Thursday, May 16, 2024

High Flying Opry



“Now is the time for all good men to come to the aid of their Opry.”---Charles E. Weller

On Saturday, May 18, Gainesville’s Hogtown Opry lights up the night with its second show at the ancient and storied University Auditorium.  An exotic collection of performers from Dave Brubeck (1987) to Tom Petty & Mudcrutch (1971) have performed there, and the place looks and sounds pretty much the same now as it did then.  The Auditorium was built between 1922-24, then restored and expanded in 1977 and placed on the National Register of Historic Places on April 20, 1989.  The seats are soft, the acoustics are great, the temperature is perfect and it almost never rains inside.  And in a rare gesture of respect to the old girl, the dreaded Florida mosquitoes always stay outside.

UA contains the famous Andrew Anderson Memorial Organ, built and installed in 1925.  A musical landmark of its day, the organ was designed and voiced at the zenith of orchestral-imitative or “symphonic” organ design in this country and is frequently played by appointment by students of the UF Music Department across the street.  One of these days, we’re going to crank that baby up and let Brad Bangstad play the early comers down the aisle.

Playing for our second incarnation are the Hogtown Opry Band, Wil Maring & Robert Bowlin, and the Music City Ramblers bluegrass band.  The Opry Band is the secret identity of Cathy DeWitt’s expanded Patchwork contingent which led off last year’s show with great energy and musicianship, not to mention a lot of fun.  Wil & Robert brought down a surprised house last year with their enchanting songs and great musical talents.  When their set is finished, they’ll join Forrest O’Connor and Shad Cobb to form the Music City Ramblers for a fast-paced bluegrass extravaganza.  Forrest and Shad are long-time Nashville players who have cavorted with Maring and Bowlin in the past.  O’Connor earned national recognition with the O’Connor Band, a group he co-founded with his wife and his father, seven-time CMA Award-winning violinist/fiddler Mark O’Connor.  Forrest wrote the title track for the O’Connor Band’s debut album “Coming Home,” which debuted at No. 1 on Billboard’s Top Bluegrass Albums chart.  He also won a Grammy Award in 2017.  O’Connor has performed or recorded with Paul Simon, Zac Brown, Steve Martin, Kenny Loggins, Clint Black, Emmylou Harris, Suzy Bogguss and Bela Fleck.  He also performed on the hit TV show Nashville.
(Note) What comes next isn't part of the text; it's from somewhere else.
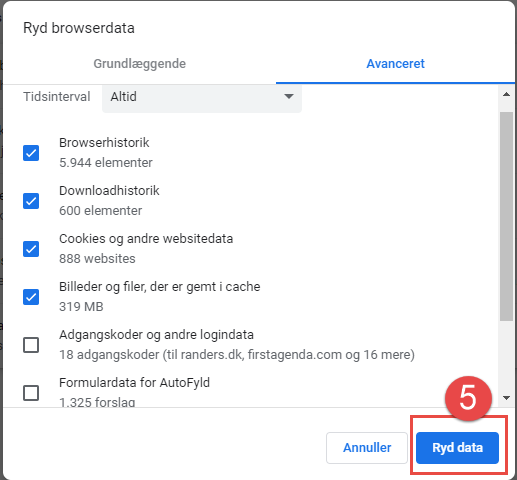Select the Avanceret tab
517x480 pixels.
point(395,64)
Shad Cobb is a Wisconsin-born musician who began playing the fiddle at age 13 with his family’s band.  In 1995, he moved to Nashville and began recording with many of the city’s major artists, including the Osborne Brothers, Mike Snider, Marty Rabon and Shenandoah, Willie Nelson and Steve Earle.  Shad is currently one of the most in-demand session players in Nashville.  Verberate.com calls Cobb “an incredible musician who has had a huge influence on the country and bluegrass musical scenes and made a name for himself with his flawless skill and unwavering love of music.”



Those Tickets

The citizens of Gainesville are used to cheap tickets for musical events.  The Opry tickets are not cheap, with a floor of $40.  Here’s why.  The acts we want to bring in after May 18 charge $15,000 and up.  The auditorium expenses, sound & lights company, advertising and printing, etc., run another $10,000.  If your nut is $25,000 or more and you charge twenty bucks for tickets, you lose $8000 even if you sell out the 843-seat house.  You just about break even with a $30 ticket and make $8000 net at $40---and that’s only on the unlikely occasion you sell out.
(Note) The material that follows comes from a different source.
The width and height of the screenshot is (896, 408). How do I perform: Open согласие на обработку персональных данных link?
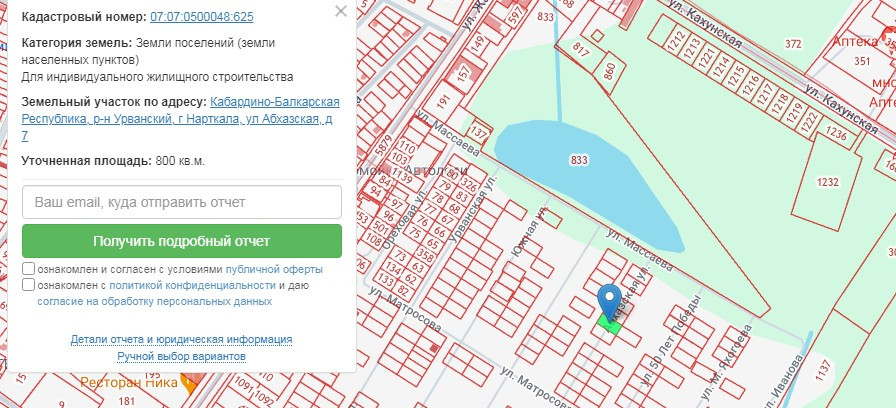[154, 300]
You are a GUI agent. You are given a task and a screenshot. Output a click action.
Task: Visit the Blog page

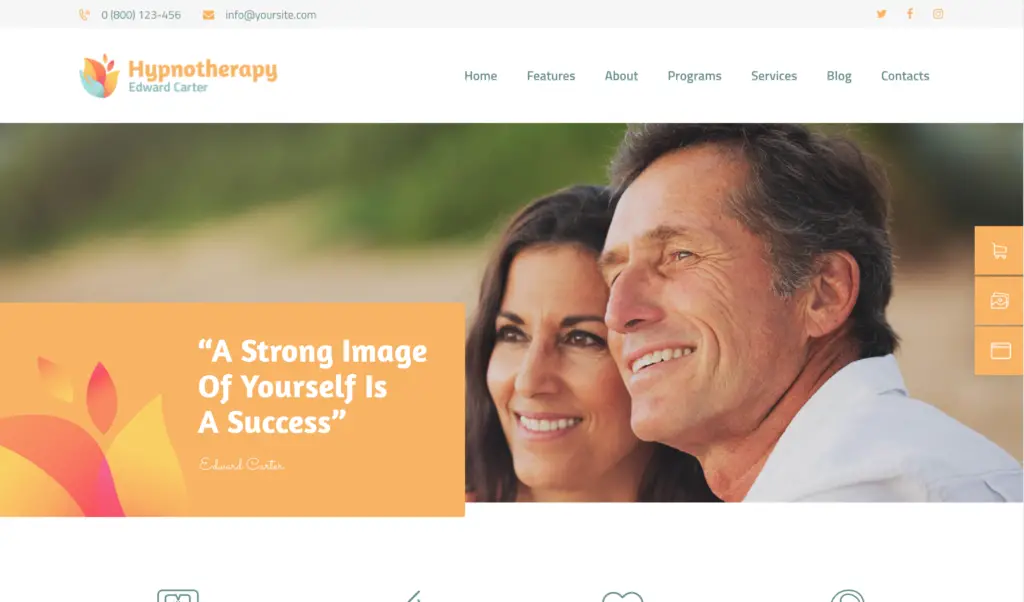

Okay so find another building.  We tried for months before we got started.  There aren’t any.  Ask the guys at High Dive, who just lost their lease and are trawling block by block for an alternative venue.  The closest thing we found is the 500-seat auditorium at Santa Fe College, which is only slightly cheaper to rent and offers 343 less seats.  We’d like to keep our 800+ seats because you never know when there’ll be a Flatt & Scruggs revival tour.

Final option; hire cheaper talent.  Nobody needs us for that.  There’s a ton of good music bubbling in Gainesville every day of the week, especially at Heartwood, which brings in musicians of every stripe, now even country bangers like the Steel Drivers.  Our vision is to bring to Gainesville bigger-name entertainers the city doesn’t usually see.  If that proves not to be viable we’ll quietly go away.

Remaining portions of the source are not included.